The Hon’ble Supreme Court in SLP (C) 16003/2020 along with other batches of SLP (C) filed by the Union of India against the Hon’ble Gujarat High Court judgement of VKC Footsteps v. UOI 2020 (7) TMI 726 and filed by Assessees against the Hon’ble Madras High Court judgement in TVL. Transtonnelstroy Afcons Joint Venture V. UOI, 2020 (9) TMI 931, has fixed the matter for final hearing on 28.04.2021.
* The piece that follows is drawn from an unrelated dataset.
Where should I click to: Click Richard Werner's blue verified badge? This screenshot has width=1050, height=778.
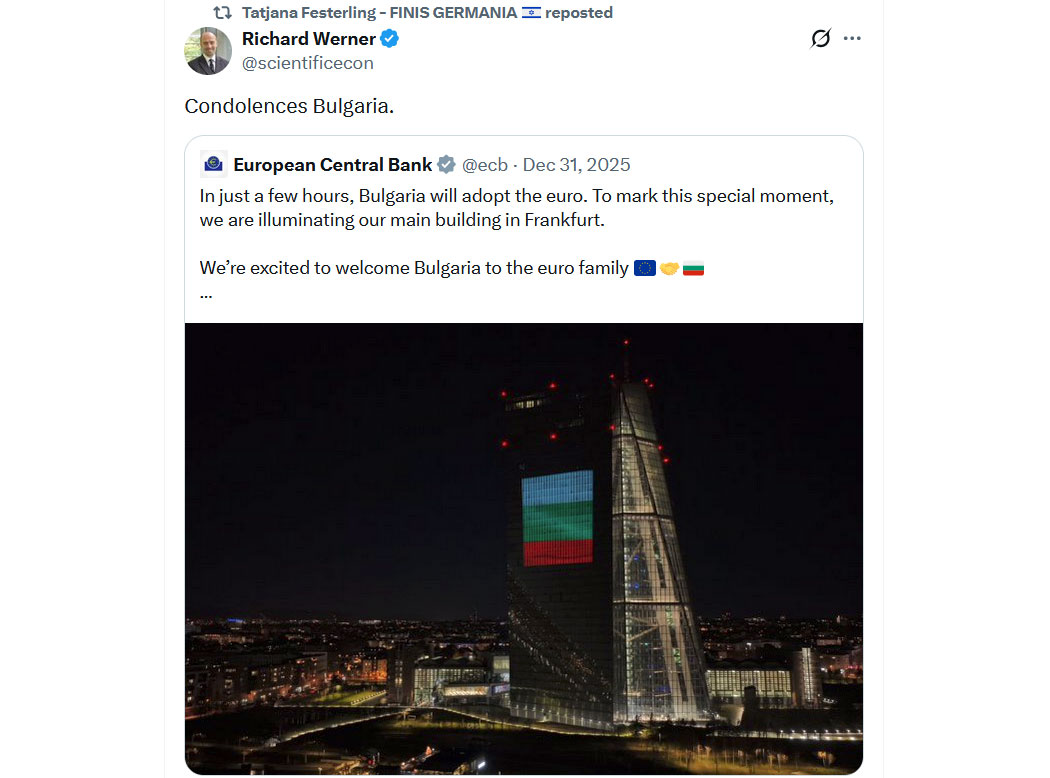point(390,39)
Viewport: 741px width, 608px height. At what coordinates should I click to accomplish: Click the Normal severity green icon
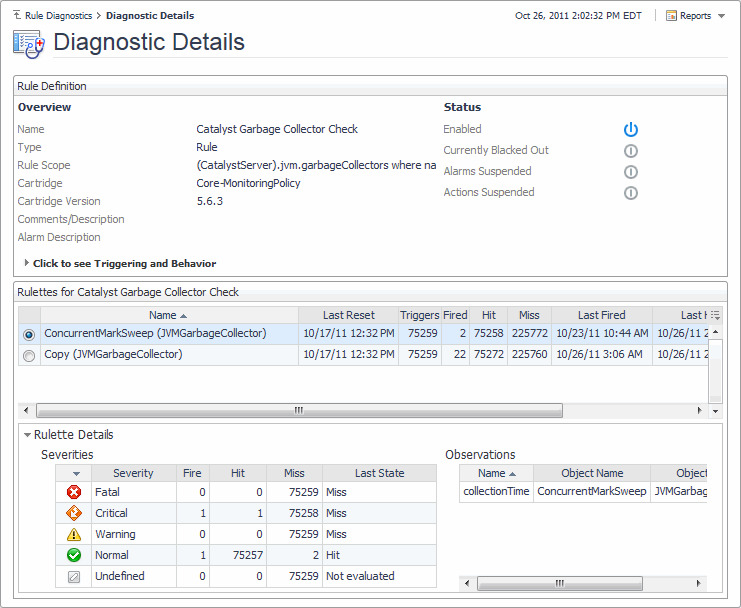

It is important to note here that earlier the Hon’ble Gujarat High Court, in the case of VKC Footsteps, has held Rule 89(5) of the CGST Rules as ultra vires of the provisions of Section 54(3) of the CGST Act, as Rule 89(5) denies the refund of ‘unutilised input tax’ paid on ‘input services’ as part of ‘input tax credit’ accumulated on account of inverted duty structure. The Hon’ble High Court has noticed that the main provision of Section 54(3) provides for claim of refund of “any unutilised input tax credit” and it does not restrict the refund of “unutilised input tax credit” on input services accumulated on account of inverted duty structure*.
Whereas the Hon’ble Madras High Court, by taking the contrary view, has upheld the validity of Rule 89(5) of the CGST Rules, thus upholding the denial of refund of ‘unutilised input tax’ paid on ‘input services’ as part of ‘input tax credit’ accumulated on account of inverted duty structure. The Hon’ble Madras High Court has noted that proviso to Section 54(3) performs the function of limiting the entitlement of refund to credit that accumulates as a result of the rate of tax on input goods being higher than the rate of tax on output supplies. Upholding the validity of Rule 89(5) of the CGST Rules, the Hon’ble High Court held the Rule 89(5) is in the line of the provisions of Section 54(3) and is not ultra vires the main provisions.
The department in the former case and the assessee in the latter case, has approached the Hon’ble Supreme Court against the respective decisions of the respective Gujarat High Court and Madras High Court.
The matter is of high importance since two Constitutional Benches of different jurisdiction has taken a total opposite view to each other. The matter is pending for final decision before the Hon’ble Supreme Court. If decided in favour of assessee, there will be a huge relief for certain sectors which majorly includes mobile phones, fertilizers, footwear, fabric, wagon industry and man-made yarn, as due to denial of refund on Input Services under inverted duty has resulted in cascading effect and has increased the cost of manufacturing.
Stay Tuned! Update will be shared.
Read the order of the of the Hon’ble Supreme Court at: 27244_2020_36_2_27404_Order_08-Apr-2021
*The term “Inverted Duty Structure” refers to the scenario where due to various Tax Slab Rates, the Rate of Tax on Inputs procured for manufacturing of a final product is higher than the Rate of Tax on Output. In such a situation, the ITC received by the taxpayer remains unutilized and if the same is not refunded to the taxpayer then it would increase the cost of production and would result in cascading effect. In order to claim the refund of such unutilized ITC which has been accumulated on account of Inverted Duty Structure, the taxpayer derives substantive right to claim the refund from Section 54(3)(ii) of the CGST Act.